- The Washington Times - Wednesday, March 16, 2005

President Bush yesterday said incorporating private accounts into Social Security won’t solve the program’s long-term solvency problems, but should be part of a solution for a “permanent fix that will last forever.”

Mr. Bush addressed the Social Security issue as part of a wide-ranging White House press conference, during which he made it clear he wants members of Congress to spend their Easter recess thinking most about reforming the retirement program, an issue that has become a flash point of partisanship in recent weeks.

“I urge the members to go out and, when they go home, to talk to their constituents not only about the problem, but about solutions,” Mr. Bush said. “I urge members to start talking about how we’re going to permanently fix Social Security.”

The president’s idea is to allow workers younger than 55 to take part of their Social Security withholding and put it into private savings accounts.

Democrats have demanded that Mr. Bush take that option off the table before they will begin to negotiate a fix for Social Security, which analysts expect to begin running a deficit in 13 years and become insolvent in 2042.

“Then we [will] work together on [a] bipartisan basis to fix Social Security so in the out years it is viable, just like it is now,” Senate Minority Leader Harry Reid, Nevada Democrat, told rawstory.com yesterday.

Mr. Bush acknowledges that private accounts alone will not fix the system, but says are vital to offset the inevitable cuts in benefits in the future for younger workers.

House Speaker J. Dennis Hastert, Illinois Republican, put together an event at the Capitol with a 1935 Ford Coupe to illustrate that Social Security — also born that year — needs to be updated.

“I think you see where I’m going with this,” Mr. Hastert said. “What worked in 1935 isn’t going to work in 2035. We need to do something now to strengthen Social Security.”

The president continues his 60-day tour of the country to sell his Social Security reform ideas with a stop tomorrow in Florida. He will visit Arizona, Colorado and New Mexico early next week.

Mr.

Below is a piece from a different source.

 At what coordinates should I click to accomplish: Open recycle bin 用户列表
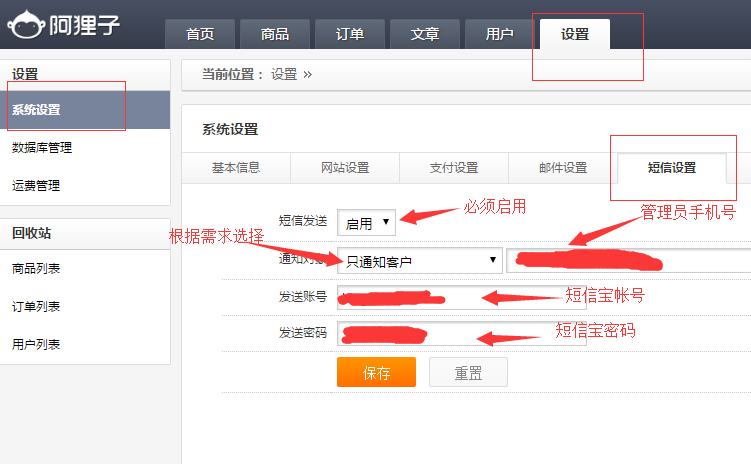[36, 344]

Bush also addressed the administration’s “long-standing practice” of distributing videos to television stations outlining its policy, despite a report by the Government Accountability Office suggesting the practice is not ethical.

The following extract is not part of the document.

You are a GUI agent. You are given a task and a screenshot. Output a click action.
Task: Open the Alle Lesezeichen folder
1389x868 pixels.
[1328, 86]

“There is a Justice Department opinion that says these pieces are within the law, so long as they are based in facts, not advocacy,” the president said. “I think it would be helpful if local stations disclosed to their viewers that this was based upon a factual [government] report.”

The practice has come under greater scrutiny since it was revealed in January that the Education Department paid conservative columnist Armstrong Williams $240,000 to promote the No Child Left Behind Act. The White House stopped the payments and denounced the department’s actions once it learned of the payments.